Abdelhak Harraga, président du COSIM Languedoc- Roussillon, a insisté, quant à lui, sur la nécessité et le rôle des savoirs scientifiques et de l’information fiables dans la construction des politiques relatives à la migration et dans l’orientation des décideurs politiques dans un contexte de fake news et fast-food médiatique. A ce propos, il a recommandé de lancer des passerelles entre le monde de la recherche scientifique et celui de la politique.

De son côté, Abdelfattah Ezzine, professeur et chercheur à l’IURS (Institut universitaire de la recherche scientifique), a appelé à entamer un vaste chantier, à savoir celui de la déconstruction du discours sur la migration qui reste, selon lui, purement occident-centré, en procédant à la redéfinition des concepts et à la remise en cause des paradigmes. Selon lui, le prisme occidental est fortement observé dans la manière avec laquelle l’image du migrant est construite (migrant faible, subsaharien, nègre…) et qui restreint une réalité plus compliquée, diverse et riche.

Une action conjointe et des objectifs partagés

Le Dialogue 5+5 est le plus ancien cadre de rencontre entre les pays du bassin méditerranéen. Il regroupe les pays de la Méditerranée occidentale, et a été instauré en 1990 à l’issue d’une réunion des ministres des Affaires étrangères tenue à Rome, avec l’objectif d’engager un processus de coopération régionale en Méditerranée occidentale entre les dix pays suivants : l’Italie, la France, l’Espagne, le Portugal ainsi que Malte pour la rive Nord, et les cinq pays de l’Union du Maghreb arabe pour la rive Sud.

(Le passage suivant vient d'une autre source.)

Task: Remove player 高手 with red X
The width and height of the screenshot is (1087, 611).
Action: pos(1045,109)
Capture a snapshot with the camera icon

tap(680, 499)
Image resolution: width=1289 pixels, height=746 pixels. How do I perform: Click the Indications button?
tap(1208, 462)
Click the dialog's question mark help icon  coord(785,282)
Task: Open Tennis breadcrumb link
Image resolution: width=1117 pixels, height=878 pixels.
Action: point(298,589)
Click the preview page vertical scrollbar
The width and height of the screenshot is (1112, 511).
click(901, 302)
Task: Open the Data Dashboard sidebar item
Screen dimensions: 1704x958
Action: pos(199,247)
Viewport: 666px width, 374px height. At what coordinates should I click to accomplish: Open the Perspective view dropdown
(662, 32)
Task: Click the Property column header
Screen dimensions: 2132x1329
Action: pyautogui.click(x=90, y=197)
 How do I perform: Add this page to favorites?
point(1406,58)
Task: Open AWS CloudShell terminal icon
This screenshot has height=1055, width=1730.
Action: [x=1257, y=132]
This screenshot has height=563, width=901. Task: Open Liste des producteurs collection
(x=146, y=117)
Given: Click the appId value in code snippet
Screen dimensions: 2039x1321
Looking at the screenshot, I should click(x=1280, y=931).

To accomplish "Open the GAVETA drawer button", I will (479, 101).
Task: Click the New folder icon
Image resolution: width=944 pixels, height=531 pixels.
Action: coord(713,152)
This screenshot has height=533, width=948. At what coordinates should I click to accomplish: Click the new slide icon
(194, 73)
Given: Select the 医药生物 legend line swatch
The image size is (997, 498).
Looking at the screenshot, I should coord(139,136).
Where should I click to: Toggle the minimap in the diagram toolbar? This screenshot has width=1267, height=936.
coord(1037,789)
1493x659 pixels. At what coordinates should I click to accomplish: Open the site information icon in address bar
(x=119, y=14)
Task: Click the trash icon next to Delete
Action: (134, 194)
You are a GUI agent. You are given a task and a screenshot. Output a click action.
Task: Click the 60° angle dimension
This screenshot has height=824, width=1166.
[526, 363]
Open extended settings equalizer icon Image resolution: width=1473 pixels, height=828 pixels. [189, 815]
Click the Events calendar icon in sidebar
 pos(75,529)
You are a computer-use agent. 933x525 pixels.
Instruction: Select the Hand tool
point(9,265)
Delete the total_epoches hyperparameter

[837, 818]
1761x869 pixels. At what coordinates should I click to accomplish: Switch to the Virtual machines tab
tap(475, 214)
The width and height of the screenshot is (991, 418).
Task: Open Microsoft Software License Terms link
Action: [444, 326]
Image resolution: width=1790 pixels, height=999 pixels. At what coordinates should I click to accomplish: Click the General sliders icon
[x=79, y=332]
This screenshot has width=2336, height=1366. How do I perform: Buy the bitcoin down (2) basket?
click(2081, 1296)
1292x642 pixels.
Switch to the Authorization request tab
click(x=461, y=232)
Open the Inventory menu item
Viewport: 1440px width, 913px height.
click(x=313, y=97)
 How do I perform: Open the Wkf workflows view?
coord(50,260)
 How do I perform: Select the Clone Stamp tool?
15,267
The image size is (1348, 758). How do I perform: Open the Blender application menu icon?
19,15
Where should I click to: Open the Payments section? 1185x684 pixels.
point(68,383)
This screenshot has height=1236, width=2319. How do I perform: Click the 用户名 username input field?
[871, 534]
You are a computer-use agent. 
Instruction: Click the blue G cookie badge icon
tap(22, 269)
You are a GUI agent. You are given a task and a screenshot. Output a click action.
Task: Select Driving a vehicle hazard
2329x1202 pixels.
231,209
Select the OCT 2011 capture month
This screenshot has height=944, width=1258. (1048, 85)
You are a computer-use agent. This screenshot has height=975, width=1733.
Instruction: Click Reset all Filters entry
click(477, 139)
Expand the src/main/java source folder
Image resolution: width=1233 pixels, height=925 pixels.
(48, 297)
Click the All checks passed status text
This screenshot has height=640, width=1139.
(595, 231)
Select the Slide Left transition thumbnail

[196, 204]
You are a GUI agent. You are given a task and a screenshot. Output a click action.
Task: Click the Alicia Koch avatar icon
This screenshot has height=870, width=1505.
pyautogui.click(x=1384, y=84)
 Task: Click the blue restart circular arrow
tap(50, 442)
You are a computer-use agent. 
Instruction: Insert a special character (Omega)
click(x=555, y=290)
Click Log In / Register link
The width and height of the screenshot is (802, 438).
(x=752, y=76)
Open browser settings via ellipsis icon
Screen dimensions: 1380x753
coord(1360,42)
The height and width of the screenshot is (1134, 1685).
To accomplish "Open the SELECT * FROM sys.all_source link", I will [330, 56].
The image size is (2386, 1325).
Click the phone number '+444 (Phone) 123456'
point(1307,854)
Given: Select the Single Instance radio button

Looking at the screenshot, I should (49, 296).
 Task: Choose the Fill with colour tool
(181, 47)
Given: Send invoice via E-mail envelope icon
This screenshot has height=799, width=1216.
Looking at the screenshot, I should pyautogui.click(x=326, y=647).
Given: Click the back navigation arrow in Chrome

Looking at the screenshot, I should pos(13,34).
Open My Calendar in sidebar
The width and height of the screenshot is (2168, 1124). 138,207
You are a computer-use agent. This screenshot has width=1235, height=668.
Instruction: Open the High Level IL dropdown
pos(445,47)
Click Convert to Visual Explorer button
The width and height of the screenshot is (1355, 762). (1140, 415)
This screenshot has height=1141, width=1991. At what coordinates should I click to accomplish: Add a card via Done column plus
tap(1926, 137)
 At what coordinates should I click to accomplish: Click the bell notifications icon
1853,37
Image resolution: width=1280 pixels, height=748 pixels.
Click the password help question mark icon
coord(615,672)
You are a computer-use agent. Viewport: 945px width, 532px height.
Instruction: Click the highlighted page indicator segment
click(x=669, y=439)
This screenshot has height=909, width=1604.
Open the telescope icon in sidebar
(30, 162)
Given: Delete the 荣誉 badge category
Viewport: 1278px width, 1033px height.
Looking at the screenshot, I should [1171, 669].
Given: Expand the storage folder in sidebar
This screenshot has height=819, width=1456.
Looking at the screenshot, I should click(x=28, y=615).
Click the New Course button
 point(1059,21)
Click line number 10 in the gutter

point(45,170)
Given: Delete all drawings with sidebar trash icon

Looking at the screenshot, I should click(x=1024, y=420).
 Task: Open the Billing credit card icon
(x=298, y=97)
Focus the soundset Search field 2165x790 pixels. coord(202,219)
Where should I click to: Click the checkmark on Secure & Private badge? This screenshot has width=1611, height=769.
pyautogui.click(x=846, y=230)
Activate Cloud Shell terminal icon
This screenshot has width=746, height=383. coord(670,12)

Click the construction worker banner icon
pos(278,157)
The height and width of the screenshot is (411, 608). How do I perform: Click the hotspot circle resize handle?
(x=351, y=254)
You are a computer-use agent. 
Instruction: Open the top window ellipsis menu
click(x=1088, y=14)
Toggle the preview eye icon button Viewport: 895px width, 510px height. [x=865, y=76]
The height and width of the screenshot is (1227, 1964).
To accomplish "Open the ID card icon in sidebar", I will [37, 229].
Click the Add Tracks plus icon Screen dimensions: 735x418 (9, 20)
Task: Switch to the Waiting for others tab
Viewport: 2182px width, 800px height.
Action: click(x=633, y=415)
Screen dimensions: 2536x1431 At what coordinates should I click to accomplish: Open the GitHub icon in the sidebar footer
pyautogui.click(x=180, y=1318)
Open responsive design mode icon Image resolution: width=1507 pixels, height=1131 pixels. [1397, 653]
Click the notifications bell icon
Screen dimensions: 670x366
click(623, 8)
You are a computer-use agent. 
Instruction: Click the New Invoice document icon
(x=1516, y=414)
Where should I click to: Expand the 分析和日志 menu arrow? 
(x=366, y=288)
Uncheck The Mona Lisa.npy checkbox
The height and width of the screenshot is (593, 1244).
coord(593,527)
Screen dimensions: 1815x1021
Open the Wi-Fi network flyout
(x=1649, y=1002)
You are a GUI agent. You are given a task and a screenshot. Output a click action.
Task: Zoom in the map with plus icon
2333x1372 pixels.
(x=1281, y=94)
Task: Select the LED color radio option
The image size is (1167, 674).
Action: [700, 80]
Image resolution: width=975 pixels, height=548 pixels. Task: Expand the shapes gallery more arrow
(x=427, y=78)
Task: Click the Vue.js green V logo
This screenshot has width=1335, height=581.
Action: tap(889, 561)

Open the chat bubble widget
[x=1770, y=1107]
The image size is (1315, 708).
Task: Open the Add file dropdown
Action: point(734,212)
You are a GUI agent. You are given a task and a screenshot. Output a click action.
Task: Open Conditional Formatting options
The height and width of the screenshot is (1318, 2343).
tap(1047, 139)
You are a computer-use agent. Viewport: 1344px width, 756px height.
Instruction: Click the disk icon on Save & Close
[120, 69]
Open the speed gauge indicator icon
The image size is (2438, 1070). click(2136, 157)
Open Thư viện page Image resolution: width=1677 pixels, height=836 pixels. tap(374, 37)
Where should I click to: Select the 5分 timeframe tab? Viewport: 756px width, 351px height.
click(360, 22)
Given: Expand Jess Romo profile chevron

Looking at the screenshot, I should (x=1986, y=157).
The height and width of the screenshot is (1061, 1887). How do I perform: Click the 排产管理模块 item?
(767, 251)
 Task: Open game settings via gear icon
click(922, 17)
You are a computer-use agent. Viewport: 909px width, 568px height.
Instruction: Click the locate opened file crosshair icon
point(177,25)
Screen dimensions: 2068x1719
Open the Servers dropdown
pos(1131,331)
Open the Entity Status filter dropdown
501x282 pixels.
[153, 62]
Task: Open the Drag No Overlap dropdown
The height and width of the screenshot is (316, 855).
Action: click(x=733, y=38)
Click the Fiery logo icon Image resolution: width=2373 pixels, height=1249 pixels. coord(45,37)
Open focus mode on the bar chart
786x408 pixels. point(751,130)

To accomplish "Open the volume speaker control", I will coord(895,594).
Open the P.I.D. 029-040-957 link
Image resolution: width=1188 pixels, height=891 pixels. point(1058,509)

L’idée d’un forum sous régional a été conçue sous initiative française. Elle eut lieu dans un contexte changeant où la création de l’Union du Maghreb Arabe (UMA) et l’évolution de la Communauté européenne ont fortement encouragé le dialogue politique entre les acteurs des deux régions. Cela fût perçu comme une opportunité pour élargir la coopération et traiter des sujets conjointement sur une base plus régulière.

Au départ, c’était un dialogue « 5+4 », Malte n’en faisait pas partie. L’Egypte avait tenté d’ y adhérer mais sa demande n’a pas abouti. La Belgique aussi. Elle avait sondé les pays membres arguant du fait qu’elle peut être considérée comme un pays proche car une partie de sa population est méditerranéenne (Italiens et Maghrébins). L’institution européenne n’était pas elle aussi impliquée dans ce dialogue.

Il a fallu attendre le premier « sommet » « 5+5 » à Tunis pour voir le président de la Commission européenne aux côtés de ses pairs de la Méditerranée occidentale. Il s’agissait de Romano Prodi qui avait été un des artisans de ce dialogue lorsqu’il présidait aux destinées de l’Italie. L’initiative a été relancée en 2001 après dix ans de suspension à la suite de la guerre du Golfe de 1991. En plus de la quasi-annuelle réunion des ministres des Affaires étrangères, érigée en pilier du Dialogue 5+5 depuis sa création, le forum s’est progressivement étendu à d’autres sphères, telles que la défense, les transports, la migration et l’éducation.

En 2010, lors de la réunion en Libye, le pays hôte ainsi que l’Italie ont plaidé pour un élargissement du dialogue à « 6+6 » en incluant la Grèce et l’Egypte. Les Sommets des chefs d’Etat et de gouvernement de Tunis en 2003 et de La Valette en 2012 ont donné de la visibilité publique et du soutien au forum, considéré comme un instrument utile par ses Etats membres.

Outre cela, le Dialogue 5+5 est devenu une initiative inclusive en impliquant des acteurs à plusieurs niveaux telles les institutions européennes et l’Union pour la Méditerranée, mais aussi en s’élargissant progressivement vers de nouveaux domaines de coopération tels que l’énergie renouvelable et l’environnement, la santé, l’éducation, la culture, le tourisme et l’eau, entre autres. Le Dialogue 5+5 a eu l’occasion de prouver plusieurs fois son utilité en garantissant la capacité des Etats membres du 5+5 de travailler conjointement pour atteindre des objectifs partagés ainsi que pour faire face à des menaces partagées. Il continuera de le faire dans les années à venir.